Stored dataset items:
===
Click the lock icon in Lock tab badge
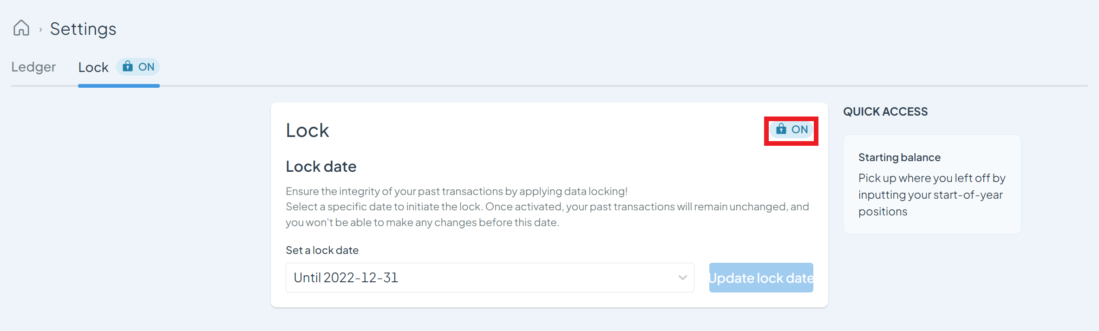The image size is (1099, 331). point(127,66)
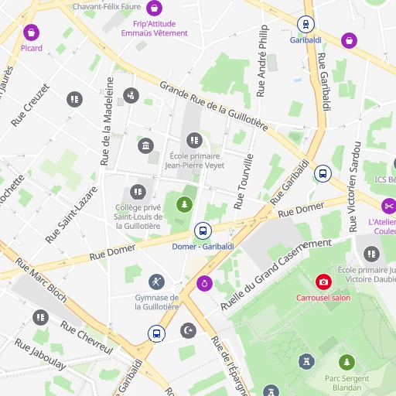Select the mosque crescent icon near Rue de l'Épargne
Image resolution: width=396 pixels, height=396 pixels.
[188, 330]
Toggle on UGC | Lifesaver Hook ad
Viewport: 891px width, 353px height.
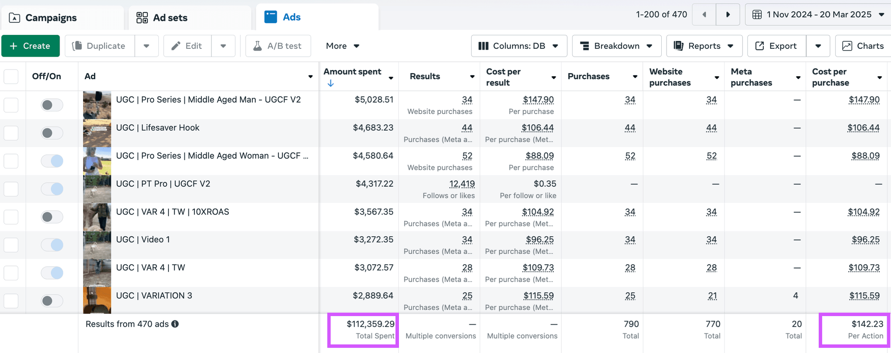click(x=52, y=133)
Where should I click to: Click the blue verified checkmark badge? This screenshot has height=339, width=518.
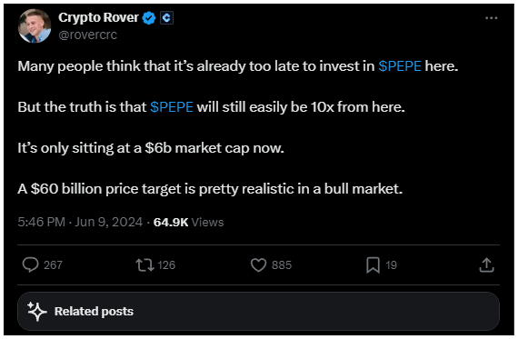pos(149,18)
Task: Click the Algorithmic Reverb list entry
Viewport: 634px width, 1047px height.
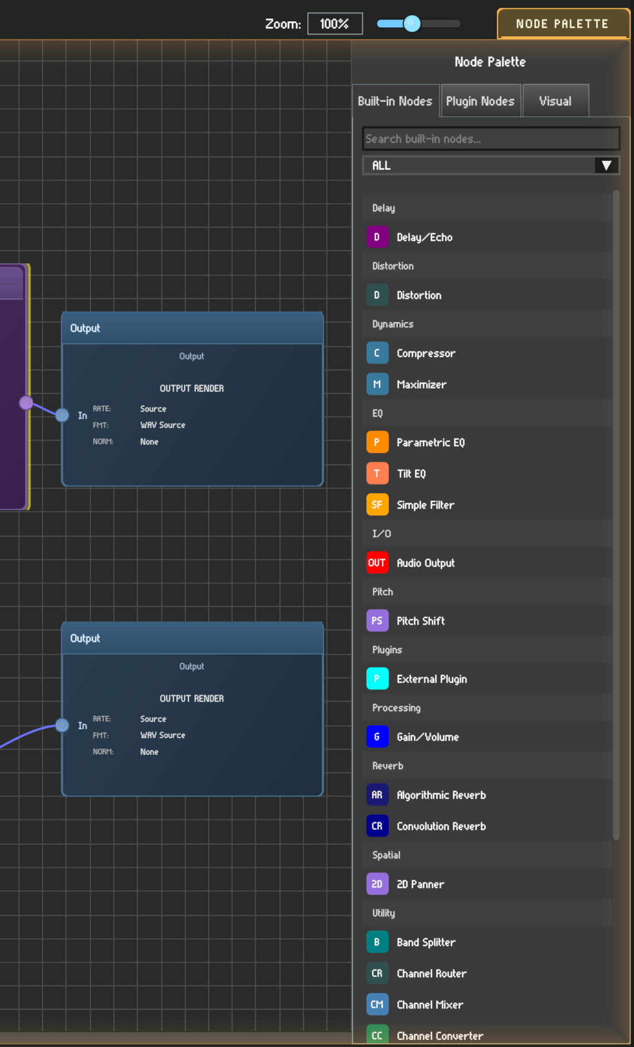Action: pyautogui.click(x=441, y=795)
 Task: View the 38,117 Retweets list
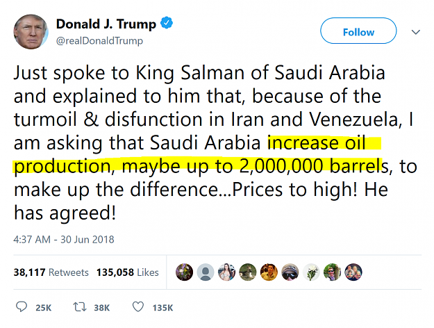(x=51, y=272)
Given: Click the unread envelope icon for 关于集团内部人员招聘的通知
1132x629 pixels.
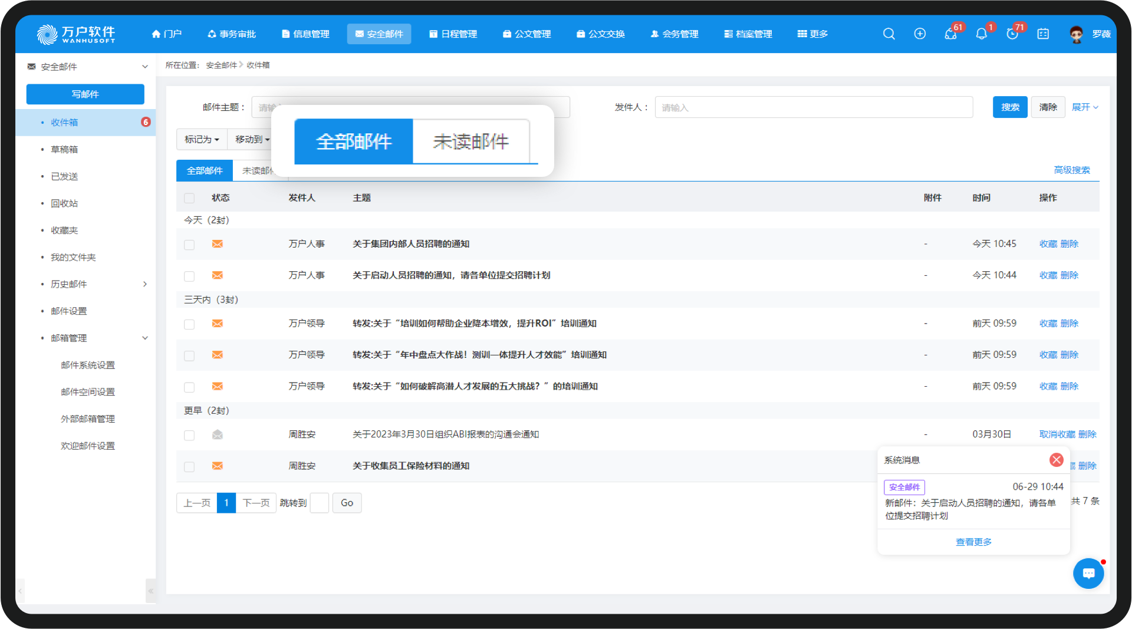Looking at the screenshot, I should coord(218,244).
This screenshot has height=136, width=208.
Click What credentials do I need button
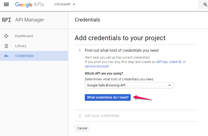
===
Copy exactly the lines from the one containing "Task: View the 38,117 Retweets list" to the end of the records, both included, and leave the pictures out.

 Task: View the 38,117 Retweets list
(x=51, y=272)
Given: Click the unread envelope icon for 关于集团内部人员招聘的通知
1132x629 pixels.
Looking at the screenshot, I should coord(218,244).
This screenshot has height=136, width=208.
Click What credentials do I need button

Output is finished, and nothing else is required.